*HOW TO COMPLETE THIS TASK*: From the records below, copy out exactly the lines from the one containing "Given: Click the service" to the one containing "776x530 pixels.", both included. Add nothing else.
***** SOURCE MATERIAL *****
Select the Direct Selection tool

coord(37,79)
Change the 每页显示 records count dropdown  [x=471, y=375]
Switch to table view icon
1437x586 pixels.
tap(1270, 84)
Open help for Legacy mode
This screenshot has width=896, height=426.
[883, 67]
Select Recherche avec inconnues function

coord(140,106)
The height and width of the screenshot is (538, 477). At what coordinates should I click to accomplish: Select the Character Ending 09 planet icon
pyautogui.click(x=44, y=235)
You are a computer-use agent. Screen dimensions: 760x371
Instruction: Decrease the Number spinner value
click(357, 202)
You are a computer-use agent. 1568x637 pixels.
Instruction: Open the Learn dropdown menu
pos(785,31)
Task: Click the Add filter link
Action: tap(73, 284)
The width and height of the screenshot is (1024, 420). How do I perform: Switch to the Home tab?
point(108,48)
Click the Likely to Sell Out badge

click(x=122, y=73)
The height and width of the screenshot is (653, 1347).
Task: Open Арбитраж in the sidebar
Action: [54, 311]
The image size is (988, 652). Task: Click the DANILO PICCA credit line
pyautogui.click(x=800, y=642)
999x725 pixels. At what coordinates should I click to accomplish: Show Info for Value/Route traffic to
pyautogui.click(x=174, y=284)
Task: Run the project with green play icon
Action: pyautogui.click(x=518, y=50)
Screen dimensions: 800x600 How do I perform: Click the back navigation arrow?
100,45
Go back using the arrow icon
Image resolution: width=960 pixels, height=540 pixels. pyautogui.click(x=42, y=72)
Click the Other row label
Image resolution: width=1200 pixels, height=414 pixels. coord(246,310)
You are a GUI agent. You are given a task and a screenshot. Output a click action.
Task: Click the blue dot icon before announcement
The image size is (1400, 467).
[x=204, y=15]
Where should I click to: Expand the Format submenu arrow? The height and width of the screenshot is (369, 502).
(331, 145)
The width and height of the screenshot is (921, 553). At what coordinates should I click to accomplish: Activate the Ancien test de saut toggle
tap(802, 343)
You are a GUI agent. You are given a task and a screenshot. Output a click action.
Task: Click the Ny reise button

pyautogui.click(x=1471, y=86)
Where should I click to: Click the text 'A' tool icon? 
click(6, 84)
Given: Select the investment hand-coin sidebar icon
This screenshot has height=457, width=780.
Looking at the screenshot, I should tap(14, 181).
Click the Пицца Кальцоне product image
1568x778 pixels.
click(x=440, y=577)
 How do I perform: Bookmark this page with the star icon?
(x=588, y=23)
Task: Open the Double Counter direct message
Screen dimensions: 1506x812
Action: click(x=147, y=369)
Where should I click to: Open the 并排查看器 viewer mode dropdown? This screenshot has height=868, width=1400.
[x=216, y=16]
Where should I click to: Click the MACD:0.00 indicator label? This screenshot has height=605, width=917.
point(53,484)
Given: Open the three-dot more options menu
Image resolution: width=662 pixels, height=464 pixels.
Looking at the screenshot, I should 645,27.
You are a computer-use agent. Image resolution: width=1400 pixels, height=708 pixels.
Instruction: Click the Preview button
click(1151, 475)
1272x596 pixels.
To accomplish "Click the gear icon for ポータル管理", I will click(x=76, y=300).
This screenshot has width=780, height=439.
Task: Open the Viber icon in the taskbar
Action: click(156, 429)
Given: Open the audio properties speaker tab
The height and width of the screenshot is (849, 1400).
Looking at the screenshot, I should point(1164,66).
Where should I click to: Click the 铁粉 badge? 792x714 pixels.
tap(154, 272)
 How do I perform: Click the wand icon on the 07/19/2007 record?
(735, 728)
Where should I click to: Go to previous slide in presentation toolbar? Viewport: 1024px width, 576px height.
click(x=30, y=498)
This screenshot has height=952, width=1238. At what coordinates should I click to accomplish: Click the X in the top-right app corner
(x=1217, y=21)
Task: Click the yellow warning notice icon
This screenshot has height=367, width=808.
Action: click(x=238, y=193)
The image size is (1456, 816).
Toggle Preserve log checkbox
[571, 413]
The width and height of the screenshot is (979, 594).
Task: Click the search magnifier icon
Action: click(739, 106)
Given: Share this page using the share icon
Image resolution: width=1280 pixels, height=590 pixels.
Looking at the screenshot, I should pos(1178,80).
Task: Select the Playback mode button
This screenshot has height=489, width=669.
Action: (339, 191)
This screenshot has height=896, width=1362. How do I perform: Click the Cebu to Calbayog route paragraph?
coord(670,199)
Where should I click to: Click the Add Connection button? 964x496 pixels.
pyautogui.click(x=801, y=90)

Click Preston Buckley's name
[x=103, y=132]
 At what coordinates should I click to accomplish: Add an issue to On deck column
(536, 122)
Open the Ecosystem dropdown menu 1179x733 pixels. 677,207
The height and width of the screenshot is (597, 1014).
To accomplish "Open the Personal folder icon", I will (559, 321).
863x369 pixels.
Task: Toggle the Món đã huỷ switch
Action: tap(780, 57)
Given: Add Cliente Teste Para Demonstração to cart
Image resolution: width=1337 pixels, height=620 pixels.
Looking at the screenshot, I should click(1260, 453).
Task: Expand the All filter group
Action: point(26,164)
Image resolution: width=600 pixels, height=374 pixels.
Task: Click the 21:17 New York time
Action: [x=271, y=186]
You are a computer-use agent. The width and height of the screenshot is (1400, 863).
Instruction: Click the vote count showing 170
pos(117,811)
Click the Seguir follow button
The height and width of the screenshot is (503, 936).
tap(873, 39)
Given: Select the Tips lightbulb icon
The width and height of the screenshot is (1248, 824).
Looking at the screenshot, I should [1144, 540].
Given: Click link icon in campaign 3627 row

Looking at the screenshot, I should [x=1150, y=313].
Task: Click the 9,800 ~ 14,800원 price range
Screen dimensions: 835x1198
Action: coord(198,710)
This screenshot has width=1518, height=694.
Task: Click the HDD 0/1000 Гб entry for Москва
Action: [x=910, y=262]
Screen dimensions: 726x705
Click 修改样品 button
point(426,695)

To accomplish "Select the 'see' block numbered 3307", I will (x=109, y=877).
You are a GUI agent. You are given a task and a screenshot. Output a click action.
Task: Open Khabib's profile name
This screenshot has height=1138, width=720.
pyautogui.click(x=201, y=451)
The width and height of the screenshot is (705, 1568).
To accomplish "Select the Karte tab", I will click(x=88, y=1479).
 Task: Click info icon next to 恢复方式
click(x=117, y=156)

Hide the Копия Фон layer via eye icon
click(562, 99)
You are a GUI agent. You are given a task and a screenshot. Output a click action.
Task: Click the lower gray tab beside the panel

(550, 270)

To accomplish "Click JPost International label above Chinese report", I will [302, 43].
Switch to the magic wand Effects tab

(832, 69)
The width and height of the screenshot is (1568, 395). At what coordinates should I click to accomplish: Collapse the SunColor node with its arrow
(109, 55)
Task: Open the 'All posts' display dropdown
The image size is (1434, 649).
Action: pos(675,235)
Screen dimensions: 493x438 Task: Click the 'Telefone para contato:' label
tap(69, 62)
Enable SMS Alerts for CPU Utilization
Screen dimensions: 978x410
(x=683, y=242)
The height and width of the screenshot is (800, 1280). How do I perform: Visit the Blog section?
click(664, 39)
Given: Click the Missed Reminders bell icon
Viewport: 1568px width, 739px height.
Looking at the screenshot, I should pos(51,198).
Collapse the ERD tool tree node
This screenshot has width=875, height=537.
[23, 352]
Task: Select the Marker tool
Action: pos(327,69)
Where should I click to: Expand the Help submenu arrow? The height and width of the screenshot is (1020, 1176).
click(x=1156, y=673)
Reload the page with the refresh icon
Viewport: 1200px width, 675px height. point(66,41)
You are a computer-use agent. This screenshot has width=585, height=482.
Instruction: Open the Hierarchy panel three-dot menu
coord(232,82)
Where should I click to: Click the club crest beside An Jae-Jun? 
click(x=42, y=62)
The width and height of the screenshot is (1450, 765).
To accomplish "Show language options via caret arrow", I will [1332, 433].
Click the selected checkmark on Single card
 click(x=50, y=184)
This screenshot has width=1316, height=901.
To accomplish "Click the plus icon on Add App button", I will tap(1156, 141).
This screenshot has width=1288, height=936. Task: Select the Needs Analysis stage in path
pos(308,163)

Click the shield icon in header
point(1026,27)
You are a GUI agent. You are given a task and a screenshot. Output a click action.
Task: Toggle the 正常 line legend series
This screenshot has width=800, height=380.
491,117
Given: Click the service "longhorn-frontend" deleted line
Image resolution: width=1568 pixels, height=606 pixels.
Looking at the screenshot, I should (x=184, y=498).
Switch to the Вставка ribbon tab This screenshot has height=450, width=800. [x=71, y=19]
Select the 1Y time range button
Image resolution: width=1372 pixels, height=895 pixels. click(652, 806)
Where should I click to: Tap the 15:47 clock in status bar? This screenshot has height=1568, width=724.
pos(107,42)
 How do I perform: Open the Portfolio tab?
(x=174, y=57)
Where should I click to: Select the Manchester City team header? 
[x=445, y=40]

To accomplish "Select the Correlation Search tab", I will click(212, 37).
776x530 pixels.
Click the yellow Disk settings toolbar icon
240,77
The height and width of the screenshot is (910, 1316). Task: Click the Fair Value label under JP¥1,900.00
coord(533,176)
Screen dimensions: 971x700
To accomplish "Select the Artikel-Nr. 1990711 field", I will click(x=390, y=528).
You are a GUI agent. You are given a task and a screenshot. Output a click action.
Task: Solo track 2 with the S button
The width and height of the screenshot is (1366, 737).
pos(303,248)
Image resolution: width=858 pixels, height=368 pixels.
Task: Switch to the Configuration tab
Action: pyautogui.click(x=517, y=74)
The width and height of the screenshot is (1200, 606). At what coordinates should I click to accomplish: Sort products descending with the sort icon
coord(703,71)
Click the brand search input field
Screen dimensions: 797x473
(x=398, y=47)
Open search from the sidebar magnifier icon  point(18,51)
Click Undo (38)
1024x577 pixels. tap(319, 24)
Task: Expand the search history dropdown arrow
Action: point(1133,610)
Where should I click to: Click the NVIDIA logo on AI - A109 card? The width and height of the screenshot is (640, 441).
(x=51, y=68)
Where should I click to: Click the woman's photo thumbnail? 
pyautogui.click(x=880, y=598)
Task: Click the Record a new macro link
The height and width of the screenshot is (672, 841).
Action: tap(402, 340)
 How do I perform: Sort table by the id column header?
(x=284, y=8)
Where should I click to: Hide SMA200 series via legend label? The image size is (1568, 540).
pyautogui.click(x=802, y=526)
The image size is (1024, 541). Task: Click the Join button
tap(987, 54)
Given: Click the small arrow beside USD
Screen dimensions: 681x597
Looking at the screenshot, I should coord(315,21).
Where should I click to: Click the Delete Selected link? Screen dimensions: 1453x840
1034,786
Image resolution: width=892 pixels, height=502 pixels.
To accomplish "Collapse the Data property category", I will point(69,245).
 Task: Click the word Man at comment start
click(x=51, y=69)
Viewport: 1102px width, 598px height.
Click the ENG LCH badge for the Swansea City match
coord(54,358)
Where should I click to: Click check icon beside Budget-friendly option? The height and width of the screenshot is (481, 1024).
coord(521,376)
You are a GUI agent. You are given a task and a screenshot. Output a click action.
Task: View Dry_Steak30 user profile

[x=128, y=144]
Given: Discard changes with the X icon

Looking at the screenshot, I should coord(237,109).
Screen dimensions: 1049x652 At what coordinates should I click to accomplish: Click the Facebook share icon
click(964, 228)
*****
*YOUR SOLUTION*:
Given: Click the service "longhorn-frontend" deleted line
Image resolution: width=1568 pixels, height=606 pixels.
Looking at the screenshot, I should (x=184, y=498).
Switch to the Вставка ribbon tab This screenshot has height=450, width=800. [x=71, y=19]
Select the 1Y time range button
Image resolution: width=1372 pixels, height=895 pixels. click(652, 806)
Where should I click to: Tap the 15:47 clock in status bar? This screenshot has height=1568, width=724.
pos(107,42)
 How do I perform: Open the Portfolio tab?
(x=174, y=57)
Where should I click to: Select the Manchester City team header? 
[x=445, y=40]

To accomplish "Select the Correlation Search tab", I will click(212, 37).
776x530 pixels.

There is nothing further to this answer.